In der begehbaren Installation „Intercambios – Das Archiv der Soledad Bauer“ setzt sich das Cargo-Theater mit dem Artensterben auseinander und bringt Käfer zum Sprechen. Foto: Cargo-Theater/6tagefrei

Nicht mehr Wettbewerb, sondern Aufführungs- und Arbeitsort will das Festival „6 Tage frei“ sein. Vor allem ermöglicht es eine Begegnung der freien darstellenden Künste.

Statt eines Wettbewerbs um den Theaterpreis von Stuttgart und Baden-Württemberg präsentiert sich die freie Szene aus dem Land bei ihrem Festival „6 Tage frei“ in diesem Jahr mit einem kuratierten Programm. Neun Gruppen sind von Montag an im Theater Rampe und auf anderen Bühnen in der Stadt zu Gast und laden zur Auseinandersetzung mit dem Festivalmotto „Transformation, Imagination und neue Verwandtschaften“.

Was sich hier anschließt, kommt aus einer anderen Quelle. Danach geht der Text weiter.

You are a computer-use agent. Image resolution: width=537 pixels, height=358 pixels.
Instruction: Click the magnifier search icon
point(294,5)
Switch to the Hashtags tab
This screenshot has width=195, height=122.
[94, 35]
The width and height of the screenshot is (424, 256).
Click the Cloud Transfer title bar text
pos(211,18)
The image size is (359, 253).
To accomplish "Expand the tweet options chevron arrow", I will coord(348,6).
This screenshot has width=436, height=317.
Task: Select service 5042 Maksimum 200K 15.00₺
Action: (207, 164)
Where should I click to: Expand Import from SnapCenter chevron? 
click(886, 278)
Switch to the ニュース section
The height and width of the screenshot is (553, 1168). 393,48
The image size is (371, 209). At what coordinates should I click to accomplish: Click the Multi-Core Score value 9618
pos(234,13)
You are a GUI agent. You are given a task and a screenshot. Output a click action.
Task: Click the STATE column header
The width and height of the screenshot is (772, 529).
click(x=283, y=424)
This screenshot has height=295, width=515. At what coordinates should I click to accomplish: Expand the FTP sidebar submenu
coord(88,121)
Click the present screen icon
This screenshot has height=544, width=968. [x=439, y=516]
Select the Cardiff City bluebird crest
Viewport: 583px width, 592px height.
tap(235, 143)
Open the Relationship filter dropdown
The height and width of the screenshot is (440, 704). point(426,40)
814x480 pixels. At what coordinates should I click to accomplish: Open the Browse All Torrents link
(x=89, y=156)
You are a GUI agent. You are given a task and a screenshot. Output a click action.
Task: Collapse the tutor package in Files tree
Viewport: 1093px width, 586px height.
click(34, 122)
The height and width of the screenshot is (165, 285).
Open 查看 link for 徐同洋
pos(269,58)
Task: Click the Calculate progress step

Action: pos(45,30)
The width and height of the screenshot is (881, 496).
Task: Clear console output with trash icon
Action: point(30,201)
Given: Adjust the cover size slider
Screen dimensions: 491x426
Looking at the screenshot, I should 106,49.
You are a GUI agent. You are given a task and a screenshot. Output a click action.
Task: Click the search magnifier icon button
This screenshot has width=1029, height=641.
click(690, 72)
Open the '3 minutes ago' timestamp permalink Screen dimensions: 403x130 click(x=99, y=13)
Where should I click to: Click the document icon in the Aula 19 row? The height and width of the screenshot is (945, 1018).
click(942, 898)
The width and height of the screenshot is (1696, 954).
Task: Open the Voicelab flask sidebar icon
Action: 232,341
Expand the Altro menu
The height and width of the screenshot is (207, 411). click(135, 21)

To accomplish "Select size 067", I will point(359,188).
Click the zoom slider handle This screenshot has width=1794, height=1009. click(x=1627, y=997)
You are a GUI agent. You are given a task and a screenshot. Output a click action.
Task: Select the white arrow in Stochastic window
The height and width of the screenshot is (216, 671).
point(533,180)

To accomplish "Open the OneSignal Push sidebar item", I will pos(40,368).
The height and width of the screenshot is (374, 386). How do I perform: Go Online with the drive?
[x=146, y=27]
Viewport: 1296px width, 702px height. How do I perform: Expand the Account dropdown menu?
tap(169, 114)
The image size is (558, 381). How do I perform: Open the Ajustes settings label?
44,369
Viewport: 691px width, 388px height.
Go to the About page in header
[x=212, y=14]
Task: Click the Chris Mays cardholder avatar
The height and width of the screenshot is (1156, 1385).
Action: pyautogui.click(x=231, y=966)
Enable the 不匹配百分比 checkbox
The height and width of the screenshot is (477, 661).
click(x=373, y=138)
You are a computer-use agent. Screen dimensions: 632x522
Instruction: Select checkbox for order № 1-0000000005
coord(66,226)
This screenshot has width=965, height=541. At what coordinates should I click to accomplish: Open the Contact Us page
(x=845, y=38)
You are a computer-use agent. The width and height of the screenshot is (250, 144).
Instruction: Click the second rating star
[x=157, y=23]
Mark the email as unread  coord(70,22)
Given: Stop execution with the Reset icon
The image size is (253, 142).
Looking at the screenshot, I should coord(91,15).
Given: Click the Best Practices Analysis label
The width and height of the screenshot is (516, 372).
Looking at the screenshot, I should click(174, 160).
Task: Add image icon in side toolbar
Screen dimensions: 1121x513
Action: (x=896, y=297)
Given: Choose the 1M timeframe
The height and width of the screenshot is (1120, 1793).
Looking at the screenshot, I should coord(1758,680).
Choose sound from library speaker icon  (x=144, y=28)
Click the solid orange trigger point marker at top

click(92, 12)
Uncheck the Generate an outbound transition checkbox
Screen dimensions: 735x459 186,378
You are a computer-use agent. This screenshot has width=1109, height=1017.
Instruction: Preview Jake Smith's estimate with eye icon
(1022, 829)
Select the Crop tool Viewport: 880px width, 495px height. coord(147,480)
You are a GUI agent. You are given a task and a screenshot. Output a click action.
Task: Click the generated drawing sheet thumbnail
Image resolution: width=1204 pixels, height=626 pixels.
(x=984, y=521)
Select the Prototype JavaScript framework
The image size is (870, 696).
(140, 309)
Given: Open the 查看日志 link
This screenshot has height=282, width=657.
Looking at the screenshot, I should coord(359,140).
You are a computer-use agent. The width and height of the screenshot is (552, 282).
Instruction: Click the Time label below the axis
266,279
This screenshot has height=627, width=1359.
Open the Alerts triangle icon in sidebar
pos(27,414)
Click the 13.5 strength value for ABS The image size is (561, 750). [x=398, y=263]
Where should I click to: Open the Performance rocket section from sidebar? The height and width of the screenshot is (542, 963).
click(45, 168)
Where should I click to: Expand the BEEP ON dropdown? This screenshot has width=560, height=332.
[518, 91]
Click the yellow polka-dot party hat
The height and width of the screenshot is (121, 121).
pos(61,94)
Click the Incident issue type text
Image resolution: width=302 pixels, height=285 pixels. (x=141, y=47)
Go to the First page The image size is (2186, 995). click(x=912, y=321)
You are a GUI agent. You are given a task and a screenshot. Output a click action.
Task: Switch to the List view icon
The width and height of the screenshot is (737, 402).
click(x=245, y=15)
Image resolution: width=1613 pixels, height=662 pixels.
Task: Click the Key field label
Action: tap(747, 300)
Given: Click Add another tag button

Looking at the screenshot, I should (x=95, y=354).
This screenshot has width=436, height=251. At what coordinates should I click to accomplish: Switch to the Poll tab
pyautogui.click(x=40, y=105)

Wie das aussehen kann, zeigt das Cargo-Theater. Seit vielen Jahren bereits stehen Schauspieler der Freiburger Gruppe im regen Austausch mit Kollegen von zwei befreundeten Ensembles in Peru. Ein gemeinsames Projekt, bislang zeitlich und finanziell unmöglich, konnte nun auch dank einer Rechercheförderung des Fonds Darstellender Künste realisiert werden. Wie Leon Wierer vom Cargo-Theater am Telefon skizziert, war das Thema des Stücks „Intercambios“, am Dienstag im Fitz zu sehen, schnell gefunden. „Bei der Frage, was beide Länder verbindet, drängten sich Klimakrise und das Artensterben auf, von denen Peru ganz existenziell betroffen ist.“

Eine Installation, in der Käfer sprechen

Die Klage eines von einem schmelzenden Gletschers bedrohten Bauern aus Peru gegen den deutschen Energieriesen RWE wurde ebenso zum Motor der begehbaren Installation wie die von einer deutsch-peruanischen Biologie-Lehrerin angeregte Figur Soledad Bauer. Ihr Archiv der aussterbenden Dinge inspirierte die interaktive Installation von „Intercambios“, in der Käfer oder Gletscher an acht Stationen die Festivalgäste ansprechen.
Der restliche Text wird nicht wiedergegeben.